Extract layer_types from a model config, checking text_config first when present.

Source code in src/llmcompressor/modifiers/transform/utils/hybrid_attention.py
def get_config_layer_types(model: Module) -> list[str] | None:
    """
    Extract layer_types from a model config, checking text_config first when present.
    """
    return _get_config_metadata(model, "layer_types")

get_hybrid_attention_config

get_hybrid_attention_config(
    model: Module,
) -> tuple[list[str], int] | None

Extract layer_types and num_hidden_layers from a model with hybrid attention.

Checks both top-level config and text_config (for VL models like Qwen3.5). Returns (layer_types, num_hidden_layers) or None if the model does not expose the metadata needed to identify hybrid attention layers.

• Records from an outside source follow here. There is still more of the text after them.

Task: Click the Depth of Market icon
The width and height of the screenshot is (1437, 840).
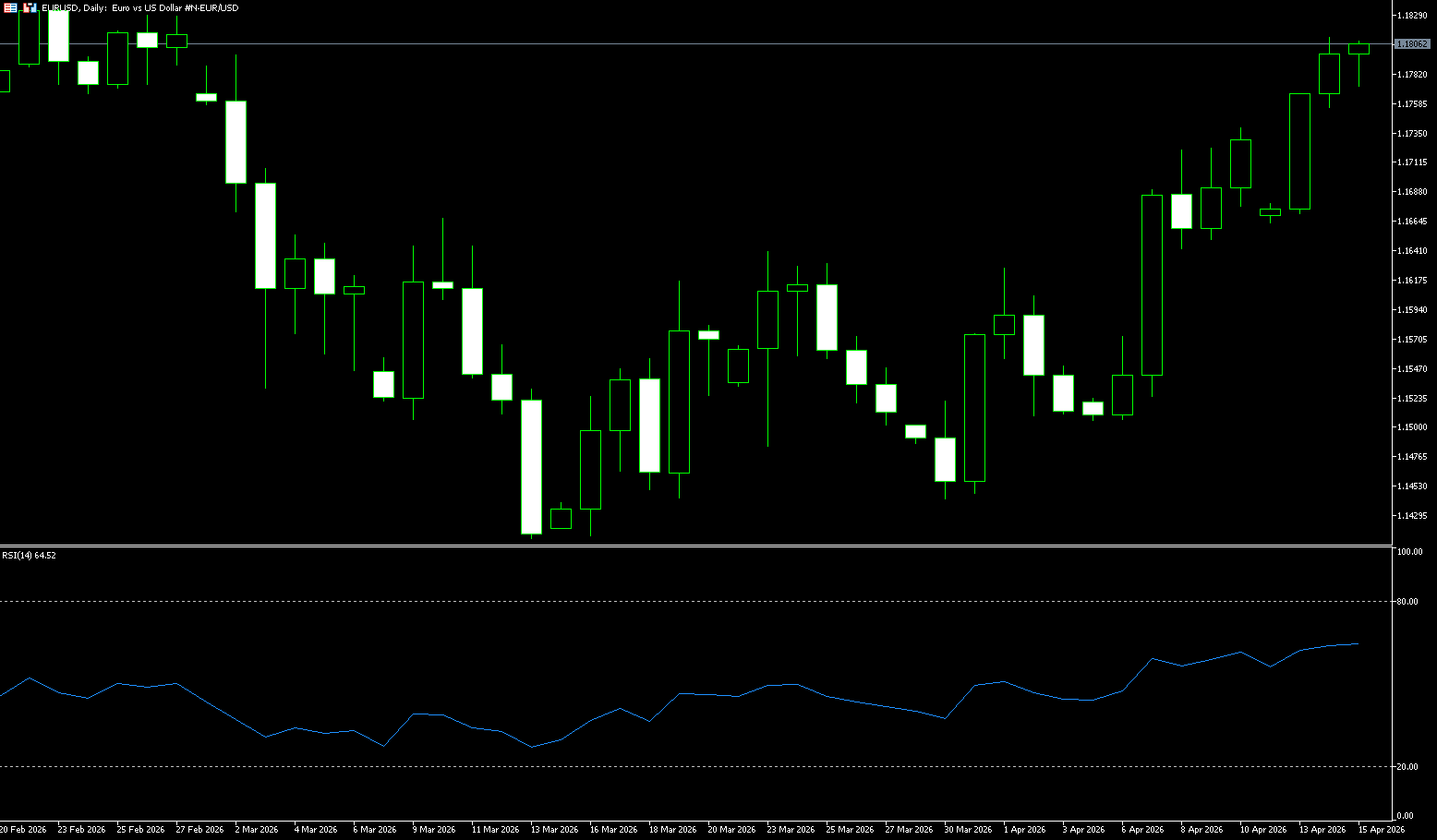Action: [30, 7]
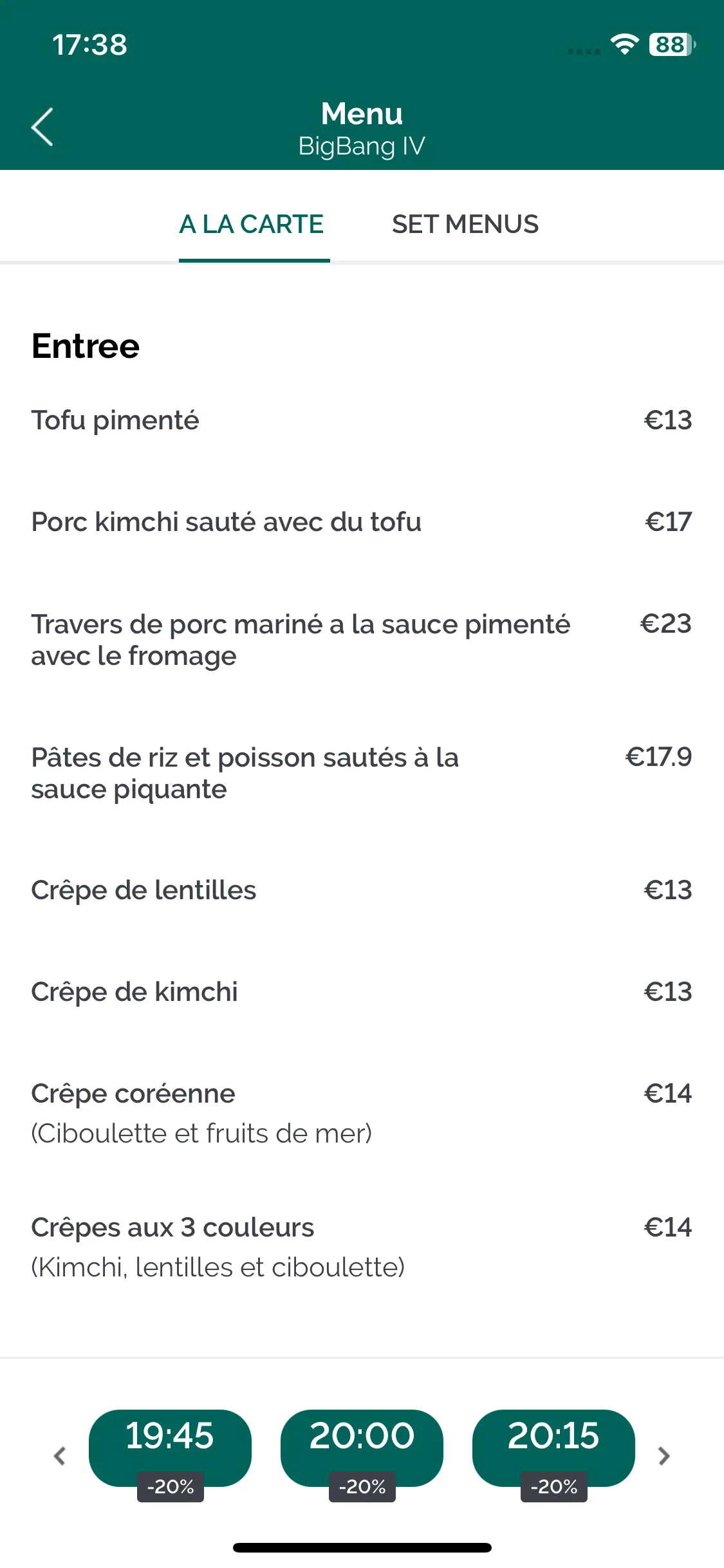The width and height of the screenshot is (724, 1568).
Task: Book the 20:15 time slot
Action: coord(553,1448)
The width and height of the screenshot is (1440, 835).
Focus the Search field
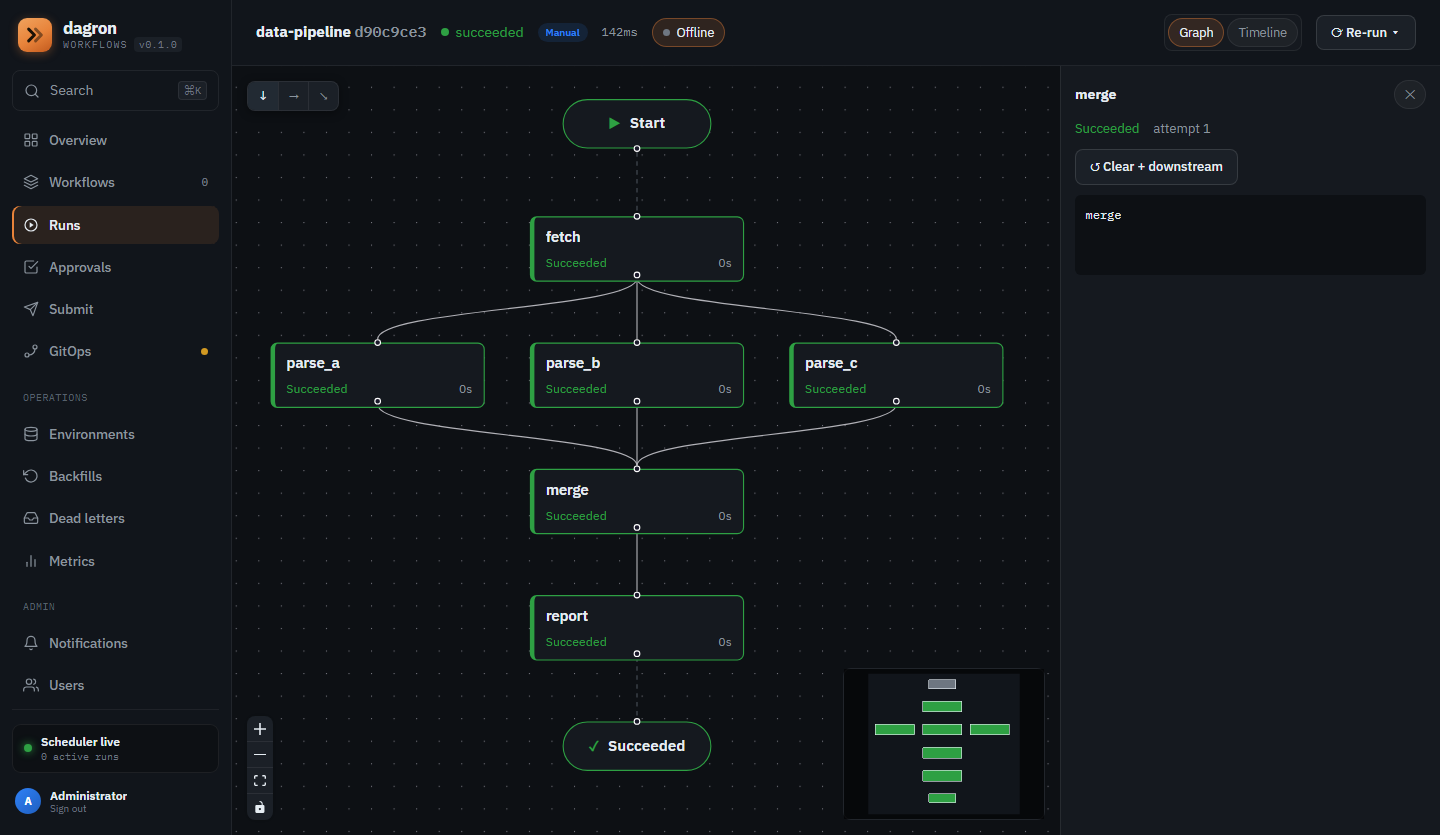point(115,90)
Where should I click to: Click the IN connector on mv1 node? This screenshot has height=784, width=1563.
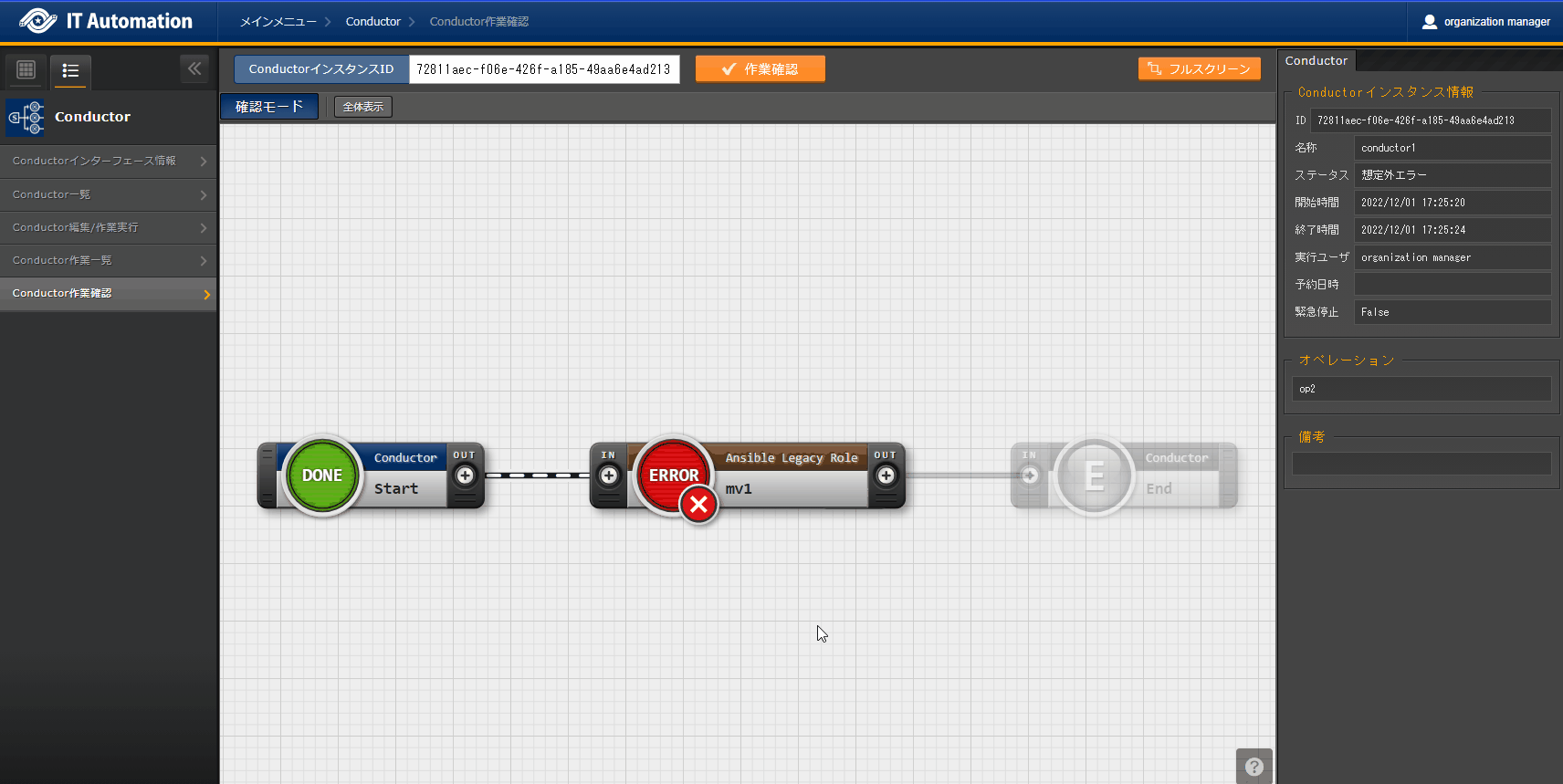pyautogui.click(x=609, y=476)
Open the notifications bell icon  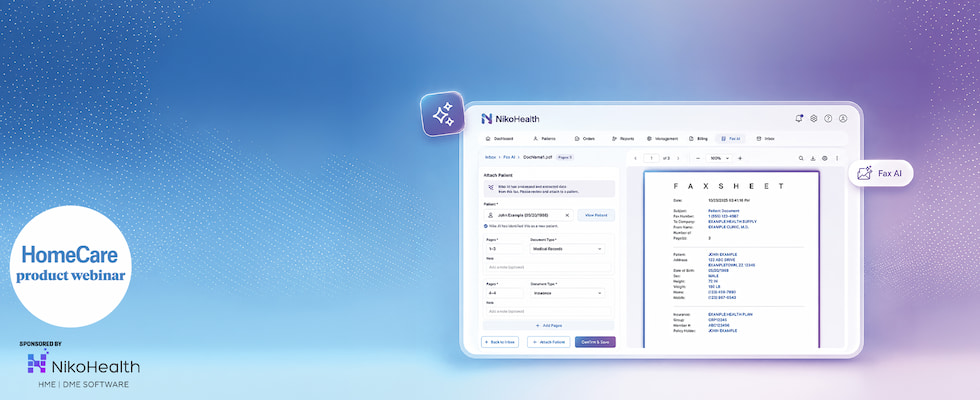tap(799, 118)
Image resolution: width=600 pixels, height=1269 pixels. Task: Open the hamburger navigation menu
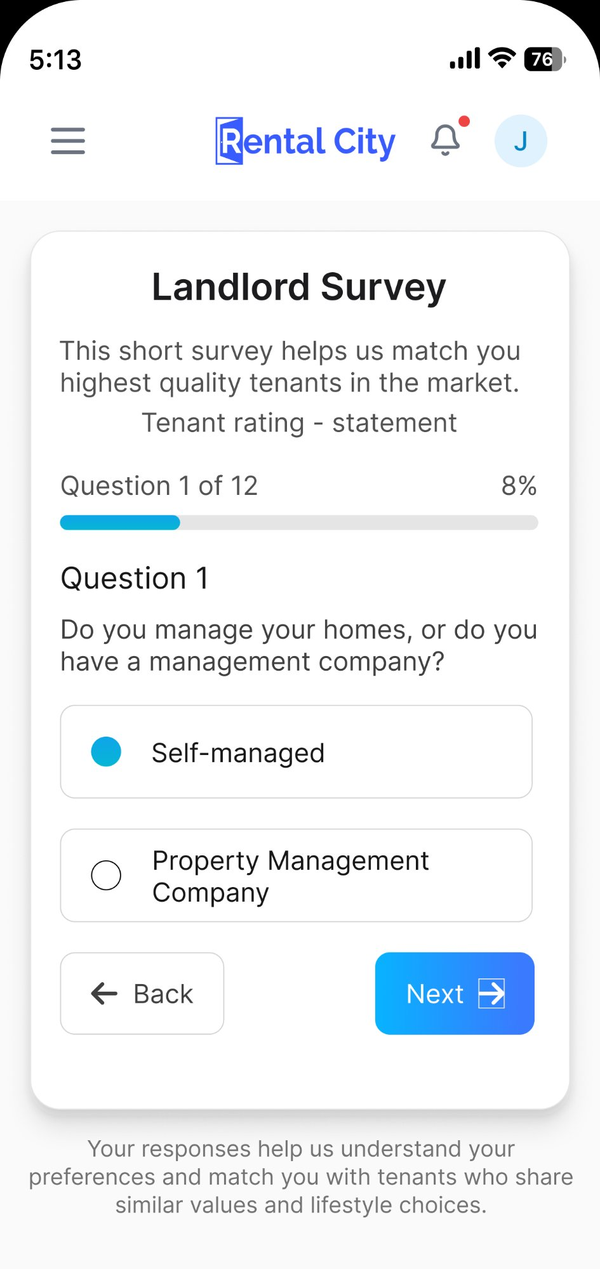[x=68, y=141]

Source code in src/llmcompressor/modifiers/transform/utils/hybrid_attention.py
def get_hybrid_attention_config(model: Module) -> tuple[list[str], int] | None:
    """
    Extract layer_types and num_hidden_layers from a model with hybrid attention.

    Checks both top-level config and text_config (for VL models like Qwen3.5).
    Returns ``(layer_types, num_hidden_layers)`` or ``None`` if the model does not
    expose the metadata needed to identify hybrid attention layers.
    """
    layer_types = get_config_layer_types(model)
    num_layers = _get_config_metadata(model, "num_hidden_layers")

    if layer_types is None or num_layers is None:
        return None

    has_full = "full_attention" in layer_types
    has_linear = "linear_attention" in layer_types
    if not (has_full and has_linear):
        return None

    return layer_types, num_layers